---------- Source extract ----------

‘LSTV’ and development of work from September – October

As an induction into my Second Year studio unit, in September we were given a project to respond to a piece of Art on display in London, in order to change our way of working whilst expanding our knowledge of artists. I was given Sigmar Polke’s ‘Untitled (Square 2)’, 2003, which is displayed at the Tate Modern in the room ‘Painting after technology’. Although I usually try to avoid looking at traditional methods of painting, within this composition I found an interest in the contrast between fluid and the static because of the layers of different painting technique. The free flowing paint caught under a systematically printed image, and the colour palette of this painting had a great affect on me, I found the metallic and yet dulled hues soothing and complimentary whilst simultaneously dark, generating a sense of mysticism.

---------- Data shown ----------

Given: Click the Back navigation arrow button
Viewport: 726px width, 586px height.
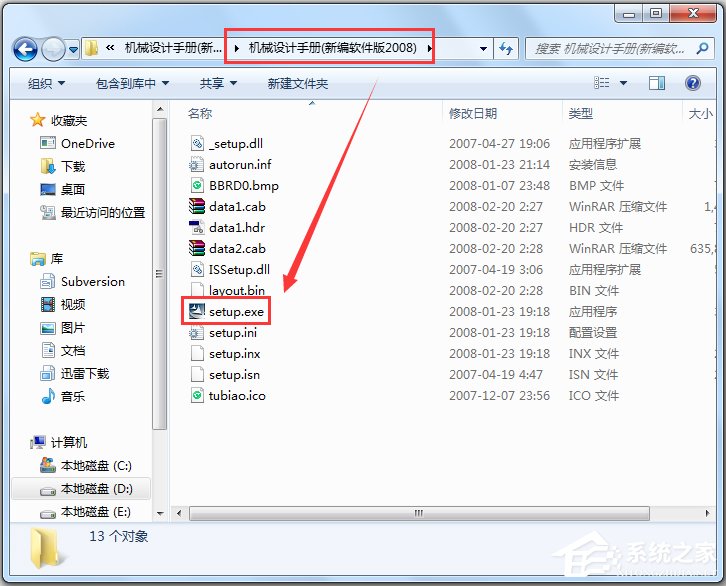Looking at the screenshot, I should 25,48.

----------

== Short problem 1 ==
In the post about the Sigmar Polke studio project, where is "Untitled (Square 2)" displayed?
== Short problem 2 ==
Resume the post about the Sigmar Polke studio project, writing on from its last sentence.

== Written reply 1 ==
It is displayed at the Tate Modern, in the room "Painting after technology."

== Written reply 2 ==
Sigmar Polke, Untitled (Square 2) 2003

From my initial research I became interested in the philosophy of Metaphysics, as I found that in its theories it contains questions I have often asked myself. The basic questions of Metaphysics helped me form my first response to Polke’s work as they gave me a basic reason to make art. These questions are: 1. Ultimately what is there? 2. What is it like? To start generating work I tried to answer these questions visually. My initial response consisted of a black and white macro image of moss, enlarged onto 16 A4 pages. Onto this I projected colour footage of the moss and it’s surroundings. In this way I tried to answer the questions like this; 1. What is there? This piece of moss. 2. What is it like? It is green, growing in a wall, there are bushes growing above it etc. This idea of static and movement was clearly inspired by the layers in Polke’s painting, whilst still trying to visualize the merging of reality and then humans perception of reality. The projection onto the image made it difficult for either element can be understood at all but when they were separated they can both be seen clearly. I find this confusion caused by the layering of the objective and subjective over one another to be an interesting idea – is it impossible for human’s to objectively observe the world around us because we are a part of it?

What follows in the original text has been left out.